A Pictographic History of the Oglala Sioux

Drawings By: Amos Bad Heart Bull

Text By: Helen H. Blish

The publication of A Pictographic History of the Oglala Sioux, termed by Mari Sandoz "the most important single publishing venture, by volume, of the Great Plains," would be a noteworthy event under any circumstances.  The conditions surrounding the discovery, analysis, and ultimate publication of the Amos Bad Heart Bull picture history--an effort spanning some forty years and involving the efforts of many people--only add to its significance.

The pictographic record, a series of more than four hundred drawings and script notations made in an old ledger book by Amos Bad Heart Bull, and Oglala Sioux from the Pine Ridge Reservation, between  1890 and the time of his death in 1913, passed into the possession of the artist's sister, Dollie Pretty Cloud.  In 1926, Helen Blish, a graduate student at the University of Nebraska, while looking for objects of Indian art learned of the existence of the picture history from W. O. Roberts, chief clerk at that time and later superintendent of the Pine Ridge Agency.

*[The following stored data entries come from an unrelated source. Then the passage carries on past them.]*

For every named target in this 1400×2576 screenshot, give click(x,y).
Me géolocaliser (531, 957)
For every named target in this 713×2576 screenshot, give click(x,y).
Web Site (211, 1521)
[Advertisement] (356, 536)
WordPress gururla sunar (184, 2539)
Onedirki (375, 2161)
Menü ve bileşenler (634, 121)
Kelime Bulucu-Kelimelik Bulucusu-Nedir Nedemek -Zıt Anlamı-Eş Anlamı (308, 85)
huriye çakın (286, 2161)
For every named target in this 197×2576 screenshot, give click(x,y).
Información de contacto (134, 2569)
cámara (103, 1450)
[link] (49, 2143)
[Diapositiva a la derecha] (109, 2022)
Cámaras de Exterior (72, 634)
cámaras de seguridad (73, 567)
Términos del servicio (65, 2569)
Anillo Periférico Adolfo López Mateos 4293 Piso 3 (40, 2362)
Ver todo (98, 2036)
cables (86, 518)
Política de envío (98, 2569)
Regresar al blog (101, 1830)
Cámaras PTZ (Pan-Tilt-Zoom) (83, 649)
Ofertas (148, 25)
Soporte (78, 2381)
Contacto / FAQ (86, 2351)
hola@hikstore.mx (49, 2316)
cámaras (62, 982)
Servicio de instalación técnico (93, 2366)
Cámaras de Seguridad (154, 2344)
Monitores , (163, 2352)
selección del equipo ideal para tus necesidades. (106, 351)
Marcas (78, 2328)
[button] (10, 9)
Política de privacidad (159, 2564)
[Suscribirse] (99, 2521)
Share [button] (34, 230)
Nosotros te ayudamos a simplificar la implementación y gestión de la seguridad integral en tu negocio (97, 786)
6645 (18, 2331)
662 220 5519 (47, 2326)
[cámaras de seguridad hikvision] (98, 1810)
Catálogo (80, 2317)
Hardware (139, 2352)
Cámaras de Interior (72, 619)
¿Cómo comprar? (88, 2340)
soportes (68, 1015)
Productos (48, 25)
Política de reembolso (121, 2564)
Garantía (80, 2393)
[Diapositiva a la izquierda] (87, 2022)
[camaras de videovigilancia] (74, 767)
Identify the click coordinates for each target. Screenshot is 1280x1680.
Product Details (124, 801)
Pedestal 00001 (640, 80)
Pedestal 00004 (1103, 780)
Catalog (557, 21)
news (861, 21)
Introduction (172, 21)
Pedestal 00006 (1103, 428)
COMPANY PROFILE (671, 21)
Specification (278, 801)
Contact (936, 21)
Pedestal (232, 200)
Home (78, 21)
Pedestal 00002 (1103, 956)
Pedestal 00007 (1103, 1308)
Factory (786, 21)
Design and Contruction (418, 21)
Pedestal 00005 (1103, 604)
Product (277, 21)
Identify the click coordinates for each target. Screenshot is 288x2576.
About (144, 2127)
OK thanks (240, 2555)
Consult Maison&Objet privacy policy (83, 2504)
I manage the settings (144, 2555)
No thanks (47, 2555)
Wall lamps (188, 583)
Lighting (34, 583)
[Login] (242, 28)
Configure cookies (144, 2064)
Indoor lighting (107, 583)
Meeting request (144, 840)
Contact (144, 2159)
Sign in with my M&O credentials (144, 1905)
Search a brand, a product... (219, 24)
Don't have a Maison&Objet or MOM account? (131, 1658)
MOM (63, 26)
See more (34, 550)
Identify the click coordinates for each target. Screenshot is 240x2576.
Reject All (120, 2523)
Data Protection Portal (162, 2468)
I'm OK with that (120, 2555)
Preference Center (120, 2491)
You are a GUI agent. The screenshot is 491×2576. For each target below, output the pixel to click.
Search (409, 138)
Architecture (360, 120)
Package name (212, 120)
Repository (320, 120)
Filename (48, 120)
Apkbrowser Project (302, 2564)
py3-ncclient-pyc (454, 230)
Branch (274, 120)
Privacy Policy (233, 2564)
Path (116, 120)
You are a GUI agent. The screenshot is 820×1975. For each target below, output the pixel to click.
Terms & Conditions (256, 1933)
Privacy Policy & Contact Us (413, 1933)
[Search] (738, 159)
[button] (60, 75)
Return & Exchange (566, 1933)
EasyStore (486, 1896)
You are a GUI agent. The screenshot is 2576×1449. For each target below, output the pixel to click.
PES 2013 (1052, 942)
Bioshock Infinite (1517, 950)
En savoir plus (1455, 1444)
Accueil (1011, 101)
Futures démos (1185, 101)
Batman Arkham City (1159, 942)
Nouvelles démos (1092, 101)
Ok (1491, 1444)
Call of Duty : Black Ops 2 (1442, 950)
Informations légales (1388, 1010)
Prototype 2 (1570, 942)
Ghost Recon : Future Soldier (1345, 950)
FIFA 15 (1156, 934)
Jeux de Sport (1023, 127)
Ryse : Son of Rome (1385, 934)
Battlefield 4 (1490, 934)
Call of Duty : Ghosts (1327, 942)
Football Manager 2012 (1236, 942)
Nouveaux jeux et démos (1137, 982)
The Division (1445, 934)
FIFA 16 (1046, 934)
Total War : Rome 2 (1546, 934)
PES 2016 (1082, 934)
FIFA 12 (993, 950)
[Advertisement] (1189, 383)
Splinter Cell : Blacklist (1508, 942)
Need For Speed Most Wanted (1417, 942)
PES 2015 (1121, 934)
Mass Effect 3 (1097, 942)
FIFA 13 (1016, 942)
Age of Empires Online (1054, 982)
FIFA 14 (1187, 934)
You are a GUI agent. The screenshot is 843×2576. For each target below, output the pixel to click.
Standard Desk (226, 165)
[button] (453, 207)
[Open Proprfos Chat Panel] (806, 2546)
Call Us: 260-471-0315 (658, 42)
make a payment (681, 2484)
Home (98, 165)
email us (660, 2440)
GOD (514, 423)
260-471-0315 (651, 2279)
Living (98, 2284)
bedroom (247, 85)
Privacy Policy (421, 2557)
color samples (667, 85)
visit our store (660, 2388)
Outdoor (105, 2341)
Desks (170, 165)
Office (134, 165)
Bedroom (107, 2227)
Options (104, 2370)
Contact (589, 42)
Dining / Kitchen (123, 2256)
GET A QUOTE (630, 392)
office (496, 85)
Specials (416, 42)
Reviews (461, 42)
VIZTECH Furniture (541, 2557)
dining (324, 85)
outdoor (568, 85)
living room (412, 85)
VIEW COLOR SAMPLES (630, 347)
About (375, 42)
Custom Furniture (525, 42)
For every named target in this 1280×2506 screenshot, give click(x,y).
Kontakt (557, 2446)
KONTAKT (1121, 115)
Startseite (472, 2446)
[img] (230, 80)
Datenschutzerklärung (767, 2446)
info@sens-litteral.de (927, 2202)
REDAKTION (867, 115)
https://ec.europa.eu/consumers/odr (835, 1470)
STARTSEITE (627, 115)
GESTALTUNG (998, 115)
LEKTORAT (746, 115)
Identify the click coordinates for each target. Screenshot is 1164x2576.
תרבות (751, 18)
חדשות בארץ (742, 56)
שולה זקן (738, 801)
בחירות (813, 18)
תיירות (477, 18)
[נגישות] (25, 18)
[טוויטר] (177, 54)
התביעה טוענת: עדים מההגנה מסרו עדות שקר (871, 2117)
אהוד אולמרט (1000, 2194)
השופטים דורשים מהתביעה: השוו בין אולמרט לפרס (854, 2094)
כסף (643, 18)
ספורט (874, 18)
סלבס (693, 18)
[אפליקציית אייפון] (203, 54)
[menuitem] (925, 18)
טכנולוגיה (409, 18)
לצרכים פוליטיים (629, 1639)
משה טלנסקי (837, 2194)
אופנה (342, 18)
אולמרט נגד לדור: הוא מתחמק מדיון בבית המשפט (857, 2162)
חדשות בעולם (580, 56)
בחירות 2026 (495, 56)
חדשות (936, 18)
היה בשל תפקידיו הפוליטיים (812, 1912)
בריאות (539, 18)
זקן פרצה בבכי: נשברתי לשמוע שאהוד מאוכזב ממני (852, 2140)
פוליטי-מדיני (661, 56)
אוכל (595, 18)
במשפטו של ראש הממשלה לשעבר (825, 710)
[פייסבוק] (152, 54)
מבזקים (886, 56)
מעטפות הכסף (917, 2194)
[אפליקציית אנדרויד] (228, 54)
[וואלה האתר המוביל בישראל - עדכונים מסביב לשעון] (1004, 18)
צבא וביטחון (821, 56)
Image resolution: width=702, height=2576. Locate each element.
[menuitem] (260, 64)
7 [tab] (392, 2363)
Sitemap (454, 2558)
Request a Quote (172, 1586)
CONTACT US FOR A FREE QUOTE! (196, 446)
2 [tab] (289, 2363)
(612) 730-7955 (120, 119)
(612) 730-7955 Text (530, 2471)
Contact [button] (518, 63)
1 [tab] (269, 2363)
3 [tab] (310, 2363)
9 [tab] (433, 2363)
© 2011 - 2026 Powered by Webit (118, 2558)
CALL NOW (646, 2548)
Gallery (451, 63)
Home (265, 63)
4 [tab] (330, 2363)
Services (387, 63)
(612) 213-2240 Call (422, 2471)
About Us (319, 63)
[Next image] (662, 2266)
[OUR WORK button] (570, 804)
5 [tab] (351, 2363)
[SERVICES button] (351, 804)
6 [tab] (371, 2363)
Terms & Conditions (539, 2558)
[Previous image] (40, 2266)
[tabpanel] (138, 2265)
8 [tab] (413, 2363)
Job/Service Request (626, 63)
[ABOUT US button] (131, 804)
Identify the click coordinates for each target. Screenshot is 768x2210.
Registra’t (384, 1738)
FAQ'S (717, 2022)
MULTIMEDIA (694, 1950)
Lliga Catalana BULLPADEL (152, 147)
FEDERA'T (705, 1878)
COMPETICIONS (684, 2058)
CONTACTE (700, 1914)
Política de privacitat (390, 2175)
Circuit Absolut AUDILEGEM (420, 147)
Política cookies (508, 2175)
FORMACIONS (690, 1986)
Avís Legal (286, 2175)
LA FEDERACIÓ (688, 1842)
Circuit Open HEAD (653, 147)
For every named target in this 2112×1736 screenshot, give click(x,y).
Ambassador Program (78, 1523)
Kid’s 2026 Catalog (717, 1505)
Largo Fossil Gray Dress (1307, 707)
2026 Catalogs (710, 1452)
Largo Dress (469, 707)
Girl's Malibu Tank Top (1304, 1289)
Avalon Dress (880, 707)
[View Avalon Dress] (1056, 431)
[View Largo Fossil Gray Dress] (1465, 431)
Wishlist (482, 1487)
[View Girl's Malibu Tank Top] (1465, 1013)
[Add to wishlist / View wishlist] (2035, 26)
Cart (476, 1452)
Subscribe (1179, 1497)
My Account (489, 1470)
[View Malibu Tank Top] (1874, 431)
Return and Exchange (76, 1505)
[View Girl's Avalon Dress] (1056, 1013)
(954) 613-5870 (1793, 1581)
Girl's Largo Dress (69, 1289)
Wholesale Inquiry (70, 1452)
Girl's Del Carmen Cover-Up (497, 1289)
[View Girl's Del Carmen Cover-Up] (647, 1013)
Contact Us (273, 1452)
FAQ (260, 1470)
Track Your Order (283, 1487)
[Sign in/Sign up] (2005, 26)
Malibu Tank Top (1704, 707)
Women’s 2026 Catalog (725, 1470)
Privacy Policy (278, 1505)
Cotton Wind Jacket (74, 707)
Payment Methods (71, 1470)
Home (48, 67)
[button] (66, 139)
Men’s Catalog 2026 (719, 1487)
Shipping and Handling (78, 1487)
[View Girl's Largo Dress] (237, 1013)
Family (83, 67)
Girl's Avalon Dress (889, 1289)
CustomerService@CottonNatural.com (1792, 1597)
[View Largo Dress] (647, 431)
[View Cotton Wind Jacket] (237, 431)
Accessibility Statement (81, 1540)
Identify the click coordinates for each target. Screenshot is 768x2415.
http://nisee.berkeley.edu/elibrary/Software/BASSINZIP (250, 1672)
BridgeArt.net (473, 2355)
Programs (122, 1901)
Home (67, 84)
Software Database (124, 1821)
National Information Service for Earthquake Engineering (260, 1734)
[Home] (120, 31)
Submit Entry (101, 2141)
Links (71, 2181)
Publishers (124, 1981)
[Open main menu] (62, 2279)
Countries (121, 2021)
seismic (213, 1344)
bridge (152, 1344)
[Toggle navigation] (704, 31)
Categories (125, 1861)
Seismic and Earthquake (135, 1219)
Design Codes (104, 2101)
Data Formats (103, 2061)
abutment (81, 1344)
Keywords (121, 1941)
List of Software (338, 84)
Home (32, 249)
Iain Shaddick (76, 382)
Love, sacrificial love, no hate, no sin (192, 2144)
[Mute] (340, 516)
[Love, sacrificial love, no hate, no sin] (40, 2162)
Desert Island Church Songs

It was only with great difficulty that Miss Blish was able to persuade Mrs. Pretty Cloud to allow her to use the book on a year-to-year basis for a modest annual fee between 1927 and 1940.  Alternating between her teaching position in Detroit high school and graduate work at the University, Miss Blish spent her vacations interviewing informants, chiefly He Dog and Short Bull on the Pine Ridge Reservation, often accompanied by John Calhoff, the official agency interpreter. Her major advisor at the University, Professor Hartley Burr Alexander, chairman of the Department of Philosophy and a noted student of Indian art and religion, took a keen interest in her project of analyzing and interpreting the pictographic history; and through his help she received two grants from the Carnegie Institution.